This is a policy question and not a halakhic question. I therefore will speak for myself, representing me alone, as a [a] thinking human being who [b] who is committed to Torah in its entirety, [c] who inhabits the mental space/time called “modern,” and [d] whose thinking usually is personal and idiosyncratic.
My in-laws are Holocaust survivors and as personal victims, want justice. Israel’s great poet, H.N Bialik, asked Heaven to reveal justice immediately or else justice delayed is justice denied. Justice is an important value but it is not the only relevant value.
Alternatively, I believe that there is a Judge and there is a judgment [bSan., Chapter 10 28:4] and the accounting of the Ultimate Auditor need not happen in this world [bHullin 142a]. This means that we do not get so fixed on justice when there are other competing values that clamor for and claim our attention.
Therefore, I believe that as nature takes its necessary course, and surviving Nazis in 2012 are in any case not long for this world, and since Judaisim sanctifes the present because, like Aristotle’s sea battle, we cannot undo the past, and the Death, as horrific as it was, 70 years ago, cannot inspire a next generation to live as Jews, I would allocate our finite declining Jewish resources to
Provide ordable and universal Jewish education, which includes Torah, Hebrew and History.

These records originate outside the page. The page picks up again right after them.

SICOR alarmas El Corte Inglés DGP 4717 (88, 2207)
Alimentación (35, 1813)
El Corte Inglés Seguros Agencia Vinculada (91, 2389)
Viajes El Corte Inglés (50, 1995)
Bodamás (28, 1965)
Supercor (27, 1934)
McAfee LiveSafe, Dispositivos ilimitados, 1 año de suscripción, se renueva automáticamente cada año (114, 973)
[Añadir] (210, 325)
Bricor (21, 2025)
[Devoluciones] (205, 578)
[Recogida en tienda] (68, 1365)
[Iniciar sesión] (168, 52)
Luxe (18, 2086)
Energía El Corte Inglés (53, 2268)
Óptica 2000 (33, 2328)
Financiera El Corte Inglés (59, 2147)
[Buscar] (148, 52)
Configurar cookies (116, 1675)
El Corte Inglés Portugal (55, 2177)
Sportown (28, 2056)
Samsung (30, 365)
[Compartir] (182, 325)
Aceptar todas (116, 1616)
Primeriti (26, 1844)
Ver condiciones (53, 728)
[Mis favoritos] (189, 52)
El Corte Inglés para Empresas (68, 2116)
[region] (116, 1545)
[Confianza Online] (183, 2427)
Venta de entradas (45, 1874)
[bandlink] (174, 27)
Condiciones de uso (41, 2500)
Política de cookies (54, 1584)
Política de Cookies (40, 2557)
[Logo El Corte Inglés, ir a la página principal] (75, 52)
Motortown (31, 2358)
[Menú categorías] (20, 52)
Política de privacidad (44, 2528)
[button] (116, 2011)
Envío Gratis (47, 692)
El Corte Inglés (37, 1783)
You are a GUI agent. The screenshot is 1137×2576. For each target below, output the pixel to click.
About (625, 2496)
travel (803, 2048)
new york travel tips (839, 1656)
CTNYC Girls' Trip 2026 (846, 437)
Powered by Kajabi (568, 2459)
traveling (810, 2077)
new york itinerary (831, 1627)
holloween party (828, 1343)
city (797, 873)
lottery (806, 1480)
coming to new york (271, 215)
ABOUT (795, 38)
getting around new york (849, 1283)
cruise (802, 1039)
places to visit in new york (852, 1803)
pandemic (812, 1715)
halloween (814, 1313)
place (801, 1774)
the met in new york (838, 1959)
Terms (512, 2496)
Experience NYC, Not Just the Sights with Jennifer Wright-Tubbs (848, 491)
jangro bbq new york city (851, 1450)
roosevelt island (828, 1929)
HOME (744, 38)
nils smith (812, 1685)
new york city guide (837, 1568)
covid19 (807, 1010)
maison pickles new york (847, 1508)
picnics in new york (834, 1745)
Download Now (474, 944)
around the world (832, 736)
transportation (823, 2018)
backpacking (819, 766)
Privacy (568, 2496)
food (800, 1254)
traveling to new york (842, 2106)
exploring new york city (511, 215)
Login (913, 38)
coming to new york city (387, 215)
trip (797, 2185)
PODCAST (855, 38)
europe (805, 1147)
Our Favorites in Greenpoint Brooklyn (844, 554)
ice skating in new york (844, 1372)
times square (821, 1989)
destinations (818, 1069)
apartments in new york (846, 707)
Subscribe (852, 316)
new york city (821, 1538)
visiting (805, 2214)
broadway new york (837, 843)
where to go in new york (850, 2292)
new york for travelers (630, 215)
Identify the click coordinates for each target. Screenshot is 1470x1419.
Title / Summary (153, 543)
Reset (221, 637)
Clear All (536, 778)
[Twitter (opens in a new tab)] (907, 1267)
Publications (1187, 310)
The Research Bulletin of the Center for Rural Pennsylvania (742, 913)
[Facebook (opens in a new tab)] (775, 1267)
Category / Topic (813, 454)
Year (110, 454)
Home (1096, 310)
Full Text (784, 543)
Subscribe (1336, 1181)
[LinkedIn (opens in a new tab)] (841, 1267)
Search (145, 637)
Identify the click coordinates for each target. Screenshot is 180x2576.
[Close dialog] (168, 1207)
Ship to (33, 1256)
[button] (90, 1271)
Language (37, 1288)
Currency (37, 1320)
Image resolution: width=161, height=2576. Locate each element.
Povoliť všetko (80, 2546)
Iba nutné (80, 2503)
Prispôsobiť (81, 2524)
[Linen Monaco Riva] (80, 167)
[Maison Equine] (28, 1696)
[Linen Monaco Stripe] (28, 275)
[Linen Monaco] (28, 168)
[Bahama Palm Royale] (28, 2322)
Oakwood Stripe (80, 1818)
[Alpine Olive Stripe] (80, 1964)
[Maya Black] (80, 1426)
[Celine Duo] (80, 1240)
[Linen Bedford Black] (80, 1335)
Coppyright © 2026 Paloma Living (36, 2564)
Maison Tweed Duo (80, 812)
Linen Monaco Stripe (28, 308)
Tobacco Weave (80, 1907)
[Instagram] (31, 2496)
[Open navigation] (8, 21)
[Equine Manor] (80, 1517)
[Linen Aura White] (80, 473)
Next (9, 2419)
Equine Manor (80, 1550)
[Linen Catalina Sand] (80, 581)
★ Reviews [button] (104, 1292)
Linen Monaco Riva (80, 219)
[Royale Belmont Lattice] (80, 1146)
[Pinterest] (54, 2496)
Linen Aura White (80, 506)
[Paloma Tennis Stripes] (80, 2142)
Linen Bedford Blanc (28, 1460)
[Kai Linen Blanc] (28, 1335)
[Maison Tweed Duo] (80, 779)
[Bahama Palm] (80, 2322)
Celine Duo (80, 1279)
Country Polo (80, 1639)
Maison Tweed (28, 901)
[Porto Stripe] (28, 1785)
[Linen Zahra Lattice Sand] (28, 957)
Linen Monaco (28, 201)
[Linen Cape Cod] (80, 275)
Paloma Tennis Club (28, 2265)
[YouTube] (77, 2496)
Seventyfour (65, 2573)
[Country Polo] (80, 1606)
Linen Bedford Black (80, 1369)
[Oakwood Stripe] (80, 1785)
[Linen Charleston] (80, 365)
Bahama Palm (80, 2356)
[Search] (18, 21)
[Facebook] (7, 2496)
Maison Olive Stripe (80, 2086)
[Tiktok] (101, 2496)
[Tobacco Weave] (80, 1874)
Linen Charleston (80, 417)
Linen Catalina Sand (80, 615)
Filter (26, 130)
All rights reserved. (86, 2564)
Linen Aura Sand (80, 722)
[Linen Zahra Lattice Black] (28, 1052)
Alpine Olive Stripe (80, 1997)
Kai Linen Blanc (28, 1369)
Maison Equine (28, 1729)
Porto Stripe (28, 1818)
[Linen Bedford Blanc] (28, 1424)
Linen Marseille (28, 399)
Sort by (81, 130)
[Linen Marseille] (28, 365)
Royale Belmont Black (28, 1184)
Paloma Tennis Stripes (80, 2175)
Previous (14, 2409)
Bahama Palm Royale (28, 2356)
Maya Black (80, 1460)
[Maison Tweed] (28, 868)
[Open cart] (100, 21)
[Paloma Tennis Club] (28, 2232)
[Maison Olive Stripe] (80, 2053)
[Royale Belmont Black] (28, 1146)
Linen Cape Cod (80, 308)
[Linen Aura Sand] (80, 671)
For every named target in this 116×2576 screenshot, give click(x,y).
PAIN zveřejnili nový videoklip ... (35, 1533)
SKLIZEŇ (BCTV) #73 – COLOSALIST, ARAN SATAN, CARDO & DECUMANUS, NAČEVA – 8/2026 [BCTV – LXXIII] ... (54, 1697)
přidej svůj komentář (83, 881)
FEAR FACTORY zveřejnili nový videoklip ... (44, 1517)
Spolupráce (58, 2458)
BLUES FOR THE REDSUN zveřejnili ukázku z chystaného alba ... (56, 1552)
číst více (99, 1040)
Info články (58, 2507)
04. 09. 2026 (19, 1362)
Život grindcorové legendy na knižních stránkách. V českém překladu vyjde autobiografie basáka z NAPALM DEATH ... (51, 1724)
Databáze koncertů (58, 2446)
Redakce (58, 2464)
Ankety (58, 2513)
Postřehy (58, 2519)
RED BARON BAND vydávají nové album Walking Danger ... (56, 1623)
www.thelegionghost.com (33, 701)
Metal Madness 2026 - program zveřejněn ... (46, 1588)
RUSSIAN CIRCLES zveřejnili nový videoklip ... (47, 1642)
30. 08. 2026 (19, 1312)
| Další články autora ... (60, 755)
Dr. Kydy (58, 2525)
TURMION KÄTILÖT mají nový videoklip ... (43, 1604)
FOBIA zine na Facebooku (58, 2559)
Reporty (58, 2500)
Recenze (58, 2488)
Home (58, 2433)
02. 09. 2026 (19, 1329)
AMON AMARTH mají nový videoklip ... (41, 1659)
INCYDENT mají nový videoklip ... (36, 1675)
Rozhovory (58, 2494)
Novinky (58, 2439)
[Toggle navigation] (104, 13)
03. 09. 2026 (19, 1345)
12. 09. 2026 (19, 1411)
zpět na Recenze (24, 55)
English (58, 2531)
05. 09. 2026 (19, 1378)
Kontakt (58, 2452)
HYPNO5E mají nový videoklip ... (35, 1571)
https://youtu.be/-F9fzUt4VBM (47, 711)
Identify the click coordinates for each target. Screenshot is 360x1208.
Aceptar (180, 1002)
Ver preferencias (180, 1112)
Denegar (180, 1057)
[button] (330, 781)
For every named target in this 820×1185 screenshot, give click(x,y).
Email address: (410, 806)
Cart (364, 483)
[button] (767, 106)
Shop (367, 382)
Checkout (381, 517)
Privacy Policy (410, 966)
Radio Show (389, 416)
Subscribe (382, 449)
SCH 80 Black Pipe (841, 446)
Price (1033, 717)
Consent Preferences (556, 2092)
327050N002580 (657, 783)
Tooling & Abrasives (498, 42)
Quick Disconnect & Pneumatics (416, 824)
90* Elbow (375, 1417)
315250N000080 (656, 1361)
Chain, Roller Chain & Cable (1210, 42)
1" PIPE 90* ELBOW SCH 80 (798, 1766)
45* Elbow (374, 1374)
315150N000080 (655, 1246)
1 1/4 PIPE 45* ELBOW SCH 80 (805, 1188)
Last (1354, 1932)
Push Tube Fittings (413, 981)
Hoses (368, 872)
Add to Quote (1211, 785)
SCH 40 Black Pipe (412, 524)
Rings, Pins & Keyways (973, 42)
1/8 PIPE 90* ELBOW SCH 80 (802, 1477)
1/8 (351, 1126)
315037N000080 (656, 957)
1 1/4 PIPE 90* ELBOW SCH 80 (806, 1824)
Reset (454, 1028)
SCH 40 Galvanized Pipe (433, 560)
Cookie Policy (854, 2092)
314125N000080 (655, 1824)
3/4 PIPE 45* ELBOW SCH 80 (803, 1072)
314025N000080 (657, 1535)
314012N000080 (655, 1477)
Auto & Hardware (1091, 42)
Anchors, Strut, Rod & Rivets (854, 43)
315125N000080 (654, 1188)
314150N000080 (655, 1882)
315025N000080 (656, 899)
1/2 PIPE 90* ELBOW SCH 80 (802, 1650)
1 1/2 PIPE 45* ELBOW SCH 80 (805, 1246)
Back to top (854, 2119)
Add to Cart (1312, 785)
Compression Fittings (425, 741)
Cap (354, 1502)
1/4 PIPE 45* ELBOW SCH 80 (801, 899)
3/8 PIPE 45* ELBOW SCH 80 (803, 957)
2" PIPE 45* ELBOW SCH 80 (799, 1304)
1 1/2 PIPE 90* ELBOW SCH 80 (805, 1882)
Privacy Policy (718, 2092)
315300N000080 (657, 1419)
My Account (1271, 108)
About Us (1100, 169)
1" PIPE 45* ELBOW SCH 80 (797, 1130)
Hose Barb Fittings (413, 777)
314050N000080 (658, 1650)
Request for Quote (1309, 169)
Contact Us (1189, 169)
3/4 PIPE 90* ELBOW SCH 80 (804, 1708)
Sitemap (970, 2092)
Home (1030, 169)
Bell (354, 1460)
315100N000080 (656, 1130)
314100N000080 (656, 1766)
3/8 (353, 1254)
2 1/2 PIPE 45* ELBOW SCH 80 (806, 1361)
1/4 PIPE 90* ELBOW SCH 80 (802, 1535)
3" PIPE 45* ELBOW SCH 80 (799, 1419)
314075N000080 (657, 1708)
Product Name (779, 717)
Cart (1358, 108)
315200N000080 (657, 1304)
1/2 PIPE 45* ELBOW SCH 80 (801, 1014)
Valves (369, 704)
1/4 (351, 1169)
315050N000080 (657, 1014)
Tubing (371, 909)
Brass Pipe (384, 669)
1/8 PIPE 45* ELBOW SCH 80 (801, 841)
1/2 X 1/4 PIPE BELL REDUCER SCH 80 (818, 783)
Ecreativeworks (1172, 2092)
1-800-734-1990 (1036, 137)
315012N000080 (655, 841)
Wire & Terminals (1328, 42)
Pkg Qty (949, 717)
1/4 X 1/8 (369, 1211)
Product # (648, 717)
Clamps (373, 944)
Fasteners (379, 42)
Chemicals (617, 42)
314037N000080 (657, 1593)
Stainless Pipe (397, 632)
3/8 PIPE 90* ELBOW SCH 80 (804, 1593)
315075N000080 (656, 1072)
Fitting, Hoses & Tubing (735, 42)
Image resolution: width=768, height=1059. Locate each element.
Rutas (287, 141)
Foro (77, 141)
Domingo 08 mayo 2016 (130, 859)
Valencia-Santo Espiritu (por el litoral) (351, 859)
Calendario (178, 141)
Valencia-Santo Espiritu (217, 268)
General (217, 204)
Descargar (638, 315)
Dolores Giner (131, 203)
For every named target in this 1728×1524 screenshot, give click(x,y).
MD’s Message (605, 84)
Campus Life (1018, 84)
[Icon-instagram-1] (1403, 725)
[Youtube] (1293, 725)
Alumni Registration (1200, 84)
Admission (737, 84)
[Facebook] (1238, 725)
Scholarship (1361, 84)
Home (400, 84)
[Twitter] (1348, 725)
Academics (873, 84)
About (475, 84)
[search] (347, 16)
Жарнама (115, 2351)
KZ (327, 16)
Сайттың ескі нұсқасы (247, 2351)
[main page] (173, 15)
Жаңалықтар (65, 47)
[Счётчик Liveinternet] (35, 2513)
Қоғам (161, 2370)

Provisions for the poor, infirmed, and out of work.
Enriching Jewish culture for the real and present Jewish security.
Funding projects and bonding with Israel.
Fostering Jewish Unity and inclusivity
Advancing Jewoish concerns through political and social advocacy.
Jewish survival in the future is to my mind more critical than punishing the crimes against us in the past.
When it comes to Jewish values, there is no statute of limitation on pursuing justice. The two overarching principles that come to mind are:
Justice, Justice, shall you pursue. Deuteronomy 16:20
You are not obligated to complete the task, but you are not free to ignore it. Pirkei Avot 2: 21
The first text reminds us that we are to continually pursue justice throughout our lives. And the second text reminds us that while we cannot fix all of the problems of our world, we must never stop trying. It is with both of these texts in mind that I would argue we should absolutely still be spending time and resources prosecuting Nazi war criminals who are accused of some of the worst human atrocities of recent history.
Of course, when the accused are caught, they should be given a fair trial and hearing based on the evidence. We should remember even, and especially in cases such as this, that dan l'kaf zechut, giving someone the benefit of the doubt, prior to their proven guilt, is also a Jewish concept. And if found guilty, we must also remember that these individuals are still human beings and deserved to be treated accordingly even though their actions were beyond reprehensible.
Finally, this question goes beyond any one individual cases and gets at the heart of the type of society that Jews are called upon to create. (I would like to thank my colleague and fellow JVO participant, Rabbi Eric Yanoff for this insight). The introductory prayers on Friday night, the Kabbalat Shabbat service, are filled with references to a world that is judged by God with fairness, justice, and kindness. Each week, we pray for such a world only to remember that it is not yet here, and that it is our obligation to create such a society as we begin a new week. There is no statute of limitations on the holy endeavor of pursuing justice.
There is no statute of limitations on murder American legal system, nor in halakha, our traditional Jewish code of law. The prohibition against murder is one of only three mitzvot (Jewish commandments) that may not be broken in order to save one’s own life. (Self-defense is not considered murder. The tricky part, as illustrated by recent events in Florida, is determining what constitutes self-defense, and according to whom. In the case of Nazi war criminals, things are more clear-cut.)
Given these circumstances, one might reasonably argue that when and whether a society holds a murderer accountable for his or her crimes reflects on the moral fiber of that society.
Granted, we cannot judge one another as God can judge us, but we are called to be God’s partners in pursuing justice. What kind of justice would it be for six million Jewish victims of the Holocaust (not to mention perhaps seven million others) if a Nazi war criminal were allowed to live out his natural life simply because he has eluded us so far? None at all.
Judaism does not counsel vengeance. Many of us, based on our Jewish convictions, oppose the death penalty in all circumstances. But should we “still” be spending time and resources on bringing some of the worst criminals of human history to account, to some imposition of responsibility and consequence? My answer is an unequivocal yes.